O pai e a madrasta de Gustavo Veloso Feitosa, de 3 anos, foram presos em Tocantins. Eles são suspeitos de envolvimento na morte da criança, encontrada sem vida na casa do casal em Palmas, na última segunda-feira (3).
O advogado Igor Gustavo Veloso de Souza, de 33 anos, e sua companheira, Kathellen Moreira, de 23 anos, foram detidos na madrugada desta quinta-feira (6).
Detalhes da investigação e laudo médico
Segundo a Secretaria da Segurança Pública de Tocantins, o pai comunicou a morte do filho na segunda-feira, alegando demora no registro da ocorrência por abalo emocional.
Um laudo do Instituto Médico-Legal (IML) apontou que a causa da morte do garoto foi decorrente de múltiplas agressões e violência sexual.
O relato da mãe e a disputa judicial
O caso ganhou novos desdobramentos após a divulgação de um vídeo gravado pela mãe, Sabrina da Silva Feitosa, onde Gustavo afirma não querer ir para a casa do pai porque “ele me bate”.
Os advogados da mãe informaram que ela já havia relatado que o filho voltava com machucados após os períodos com o pai, mas temia denunciar por causa de ameaças do ex-companheiro. A mãe também não poderia impedir a convivência para não caracterizar alienação parental.

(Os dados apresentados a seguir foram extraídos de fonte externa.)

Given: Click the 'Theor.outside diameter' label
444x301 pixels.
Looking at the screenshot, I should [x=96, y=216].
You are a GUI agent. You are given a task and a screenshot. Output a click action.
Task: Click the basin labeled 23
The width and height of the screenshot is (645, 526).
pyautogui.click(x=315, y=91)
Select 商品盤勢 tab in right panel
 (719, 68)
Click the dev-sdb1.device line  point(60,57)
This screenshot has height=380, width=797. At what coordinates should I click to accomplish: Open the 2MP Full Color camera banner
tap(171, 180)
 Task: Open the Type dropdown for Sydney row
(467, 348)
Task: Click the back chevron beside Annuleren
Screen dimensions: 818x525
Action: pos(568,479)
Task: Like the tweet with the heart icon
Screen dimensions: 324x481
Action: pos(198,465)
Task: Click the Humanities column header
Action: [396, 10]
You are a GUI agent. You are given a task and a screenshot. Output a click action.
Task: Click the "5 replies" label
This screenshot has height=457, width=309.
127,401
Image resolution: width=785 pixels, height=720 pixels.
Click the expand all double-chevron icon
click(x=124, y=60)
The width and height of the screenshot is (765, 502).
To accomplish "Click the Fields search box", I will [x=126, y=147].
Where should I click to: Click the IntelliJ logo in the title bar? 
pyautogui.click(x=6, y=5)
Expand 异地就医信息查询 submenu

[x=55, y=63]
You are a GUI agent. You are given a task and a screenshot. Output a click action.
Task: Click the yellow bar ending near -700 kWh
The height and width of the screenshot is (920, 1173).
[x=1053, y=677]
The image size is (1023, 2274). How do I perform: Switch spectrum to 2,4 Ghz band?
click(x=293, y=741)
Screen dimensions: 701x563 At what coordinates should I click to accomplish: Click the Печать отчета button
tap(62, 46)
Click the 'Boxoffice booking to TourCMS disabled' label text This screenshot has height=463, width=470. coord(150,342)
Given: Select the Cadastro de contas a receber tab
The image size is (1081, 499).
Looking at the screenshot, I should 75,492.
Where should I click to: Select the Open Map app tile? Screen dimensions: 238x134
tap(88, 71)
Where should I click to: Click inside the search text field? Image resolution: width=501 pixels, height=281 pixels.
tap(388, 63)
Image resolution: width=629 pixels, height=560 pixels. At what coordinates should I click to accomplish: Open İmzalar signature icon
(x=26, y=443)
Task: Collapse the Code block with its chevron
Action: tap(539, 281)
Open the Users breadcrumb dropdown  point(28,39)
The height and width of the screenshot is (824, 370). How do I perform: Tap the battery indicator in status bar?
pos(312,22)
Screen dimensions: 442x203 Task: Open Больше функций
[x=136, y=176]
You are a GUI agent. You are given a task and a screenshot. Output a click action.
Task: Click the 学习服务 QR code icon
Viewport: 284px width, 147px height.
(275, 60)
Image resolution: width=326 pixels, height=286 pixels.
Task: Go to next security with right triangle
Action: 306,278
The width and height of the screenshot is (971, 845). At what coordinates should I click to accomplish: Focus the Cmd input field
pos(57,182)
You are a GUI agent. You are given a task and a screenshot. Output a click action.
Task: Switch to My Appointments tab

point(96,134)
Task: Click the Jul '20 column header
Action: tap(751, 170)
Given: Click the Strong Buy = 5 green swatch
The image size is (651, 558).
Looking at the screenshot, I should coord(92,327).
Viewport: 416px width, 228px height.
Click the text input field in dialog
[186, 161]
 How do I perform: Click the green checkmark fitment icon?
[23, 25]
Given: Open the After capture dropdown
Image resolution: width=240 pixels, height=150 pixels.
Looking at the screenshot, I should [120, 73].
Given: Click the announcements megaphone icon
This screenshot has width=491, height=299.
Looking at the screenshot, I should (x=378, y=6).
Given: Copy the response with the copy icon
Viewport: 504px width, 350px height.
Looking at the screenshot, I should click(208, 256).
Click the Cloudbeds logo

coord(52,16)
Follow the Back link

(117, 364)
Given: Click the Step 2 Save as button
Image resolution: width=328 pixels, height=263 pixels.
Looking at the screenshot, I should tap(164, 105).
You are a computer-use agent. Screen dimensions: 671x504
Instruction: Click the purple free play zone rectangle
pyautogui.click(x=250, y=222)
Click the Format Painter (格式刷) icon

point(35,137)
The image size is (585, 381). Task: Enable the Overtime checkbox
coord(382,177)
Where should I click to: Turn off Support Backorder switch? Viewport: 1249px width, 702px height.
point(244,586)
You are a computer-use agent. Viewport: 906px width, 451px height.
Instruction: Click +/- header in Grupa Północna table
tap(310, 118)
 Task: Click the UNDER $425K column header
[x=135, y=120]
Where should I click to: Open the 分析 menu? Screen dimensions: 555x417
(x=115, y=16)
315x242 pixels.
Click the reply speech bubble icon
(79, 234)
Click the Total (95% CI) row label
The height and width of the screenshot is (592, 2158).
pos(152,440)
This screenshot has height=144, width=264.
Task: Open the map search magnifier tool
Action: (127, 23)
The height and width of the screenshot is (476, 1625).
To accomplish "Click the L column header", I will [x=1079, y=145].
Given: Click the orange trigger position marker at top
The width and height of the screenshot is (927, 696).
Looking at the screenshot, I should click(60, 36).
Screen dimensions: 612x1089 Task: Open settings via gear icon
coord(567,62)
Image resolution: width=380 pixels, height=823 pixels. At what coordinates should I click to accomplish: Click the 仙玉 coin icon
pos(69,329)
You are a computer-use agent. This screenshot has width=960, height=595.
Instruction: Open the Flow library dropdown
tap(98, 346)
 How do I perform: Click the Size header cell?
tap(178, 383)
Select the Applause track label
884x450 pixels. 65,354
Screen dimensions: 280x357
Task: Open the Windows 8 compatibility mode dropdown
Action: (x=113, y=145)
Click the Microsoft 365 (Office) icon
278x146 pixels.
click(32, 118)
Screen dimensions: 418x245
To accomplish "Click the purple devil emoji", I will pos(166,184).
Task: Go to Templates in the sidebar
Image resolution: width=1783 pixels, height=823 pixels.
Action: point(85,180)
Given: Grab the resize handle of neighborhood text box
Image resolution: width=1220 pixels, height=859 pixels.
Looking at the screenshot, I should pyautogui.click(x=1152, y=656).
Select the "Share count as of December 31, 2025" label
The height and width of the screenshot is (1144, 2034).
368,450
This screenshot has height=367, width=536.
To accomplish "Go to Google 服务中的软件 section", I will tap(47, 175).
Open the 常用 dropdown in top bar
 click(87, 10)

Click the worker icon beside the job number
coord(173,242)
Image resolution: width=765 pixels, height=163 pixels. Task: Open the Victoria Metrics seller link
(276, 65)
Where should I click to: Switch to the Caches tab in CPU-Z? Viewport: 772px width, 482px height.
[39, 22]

“O medo e o temor dela pela própria vida e pela vida do filho, da família, em relação a ele, em virtude das ameaças, impedia ela de nos permitir que tomássemos providências mais drásticas em relação a isso no momento”, afirmou a advogada Stella Bueno, que representa a mãe.
As versões da defesa
Pai e madrasta negam as acusações de envolvimento na morte do menino.
Defesa do pai
A defesa de Igor Gustavo Veloso declarou que ele colaborou com as autoridades desde o início da investigação e que sua apresentação para cumprimento do mandado de prisão foi previamente combinada.
Defesa da madrasta
A defesa de Kathellen Moreira recebeu a decretação da prisão preventiva com surpresa. Argumentam que o pedido não considerou que ela é mãe de um bebê de cinco meses, ainda em fase de amamentação.
Segundo a nota divulgada por seus advogados, será feito um pedido de substituição da prisão preventiva por medidas cautelares menos severas ou por prisão domiciliar.
Medida da OAB
A Ordem dos Advogados do Brasil (OAB) suspendeu temporariamente a inscrição profissional de Igor Gustavo Veloso, que é advogado.